• [What is being asked]: The required output is an exact restatement of the lines, starting with the one that contains "Where should I" and finishing with the last line of the listing. It contains no pictures.

• [Given information]:
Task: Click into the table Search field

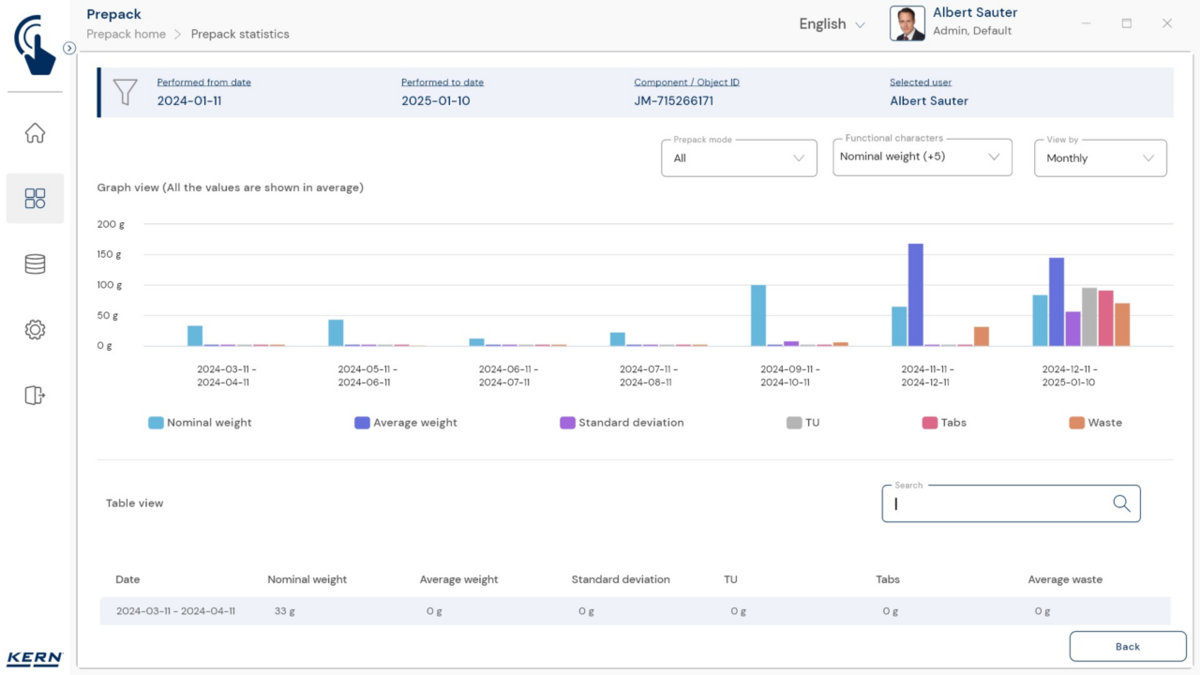Action: 1000,504
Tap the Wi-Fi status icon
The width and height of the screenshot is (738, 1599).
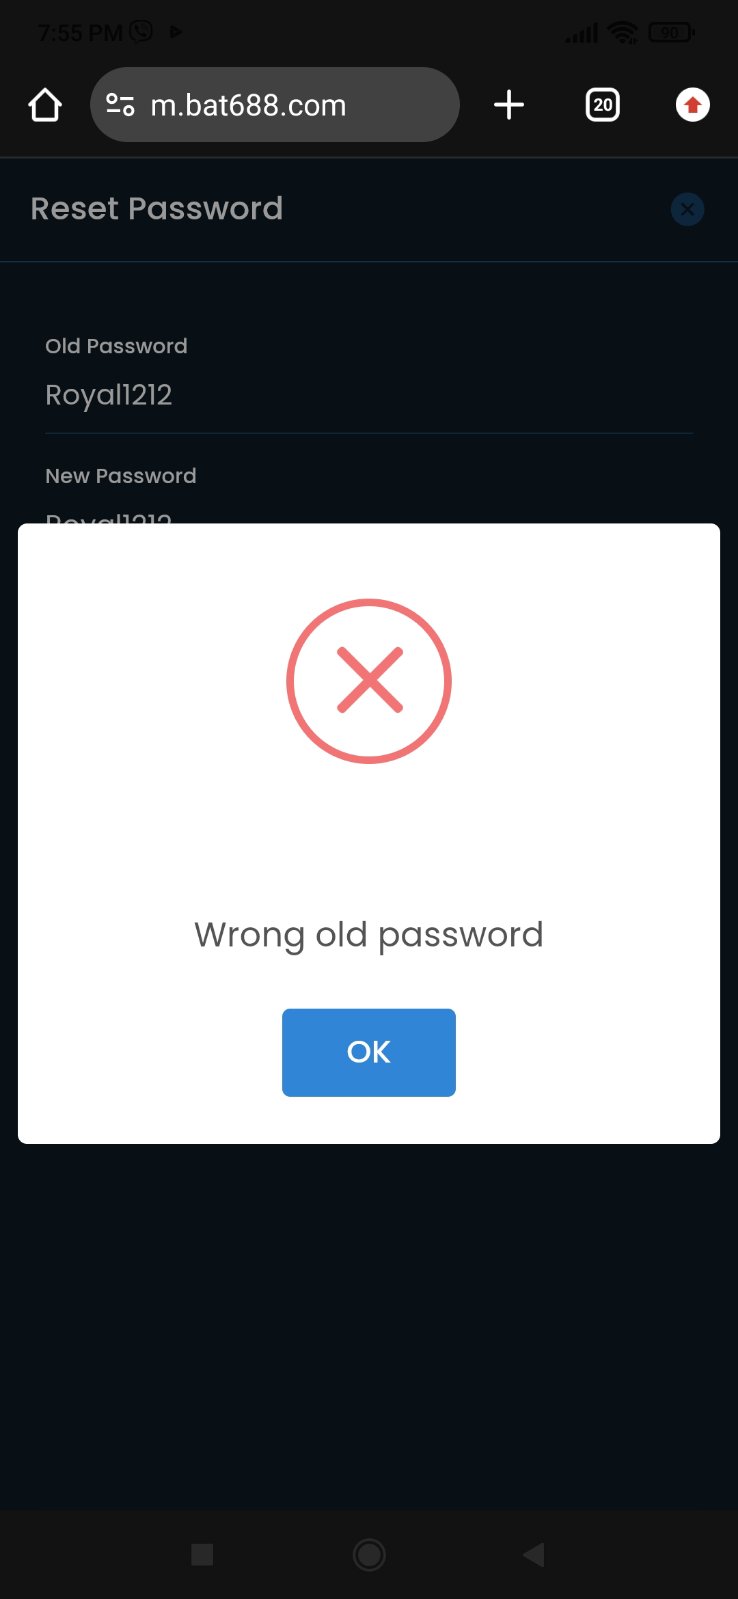tap(623, 33)
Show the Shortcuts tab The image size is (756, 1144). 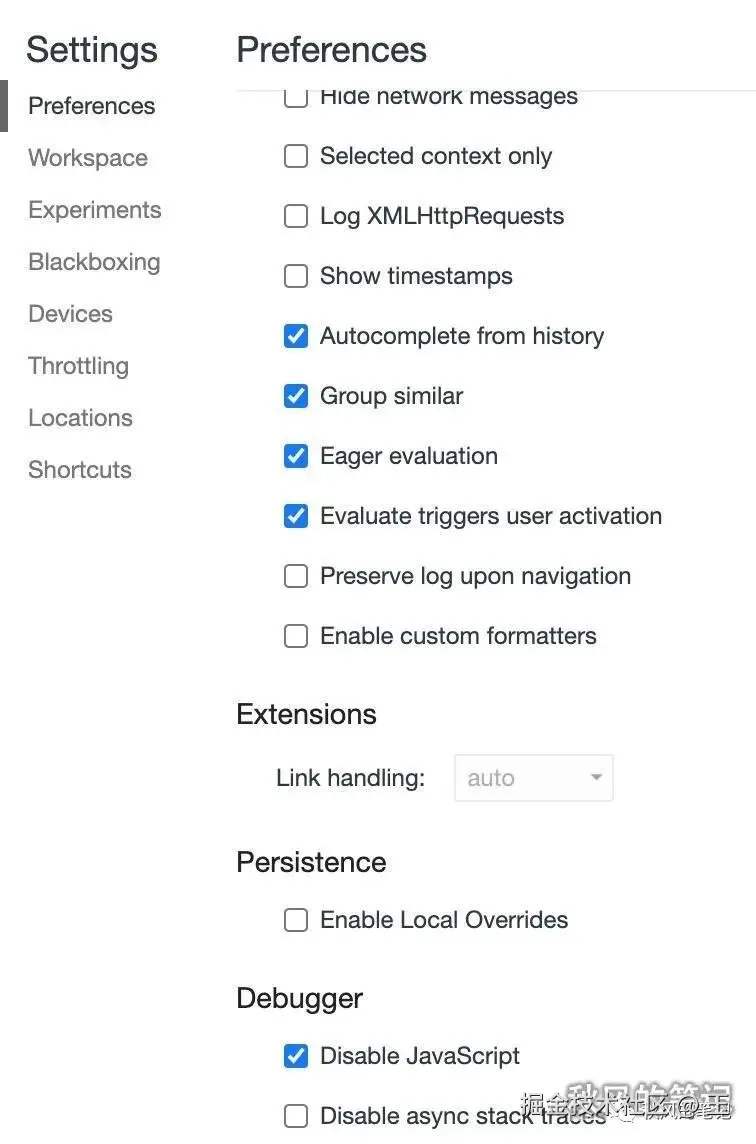[x=80, y=470]
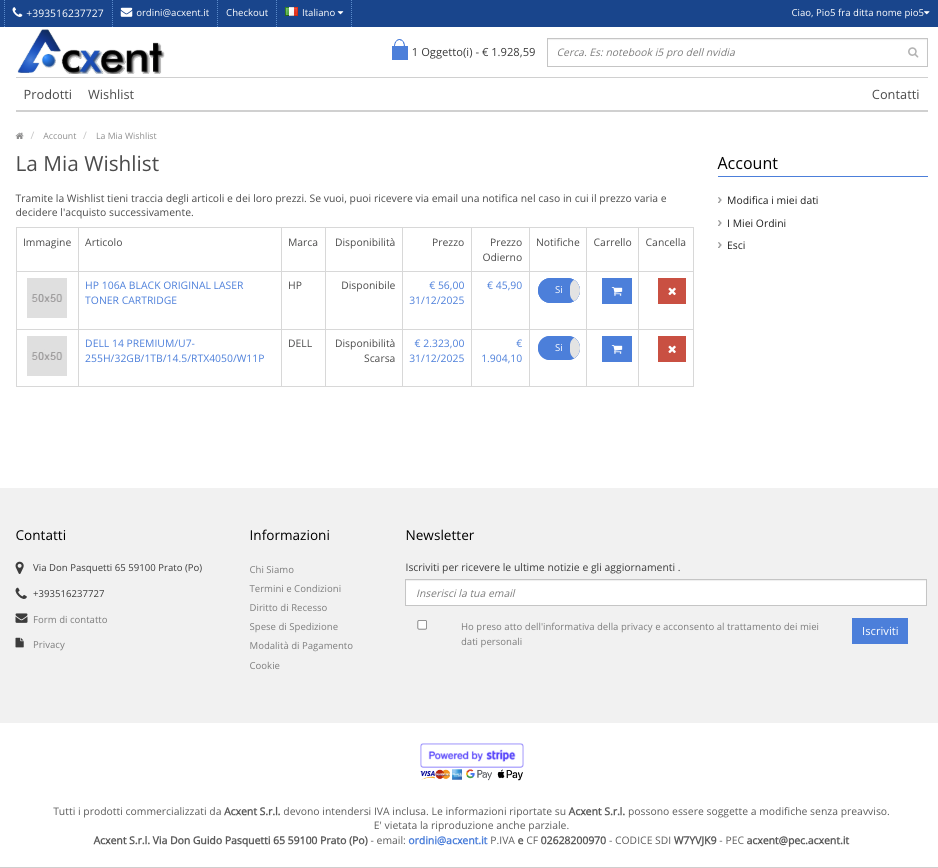Delete Dell 14 Premium from wishlist
Viewport: 938px width, 868px height.
[x=671, y=349]
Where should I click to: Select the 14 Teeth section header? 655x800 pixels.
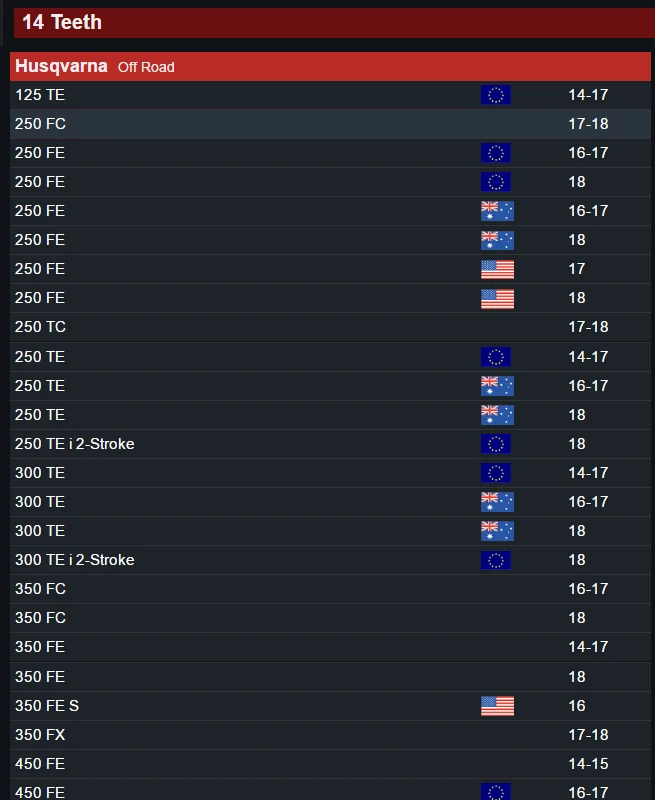(334, 23)
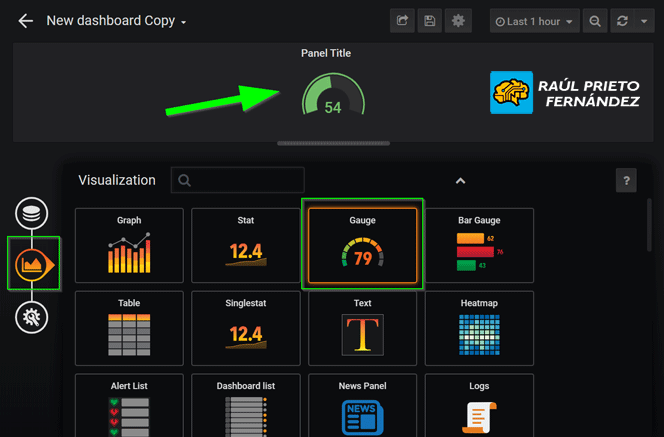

• [Completed task]:
Where should I click to: Select the 14 Teeth section header? 655x800 pixels.
(334, 23)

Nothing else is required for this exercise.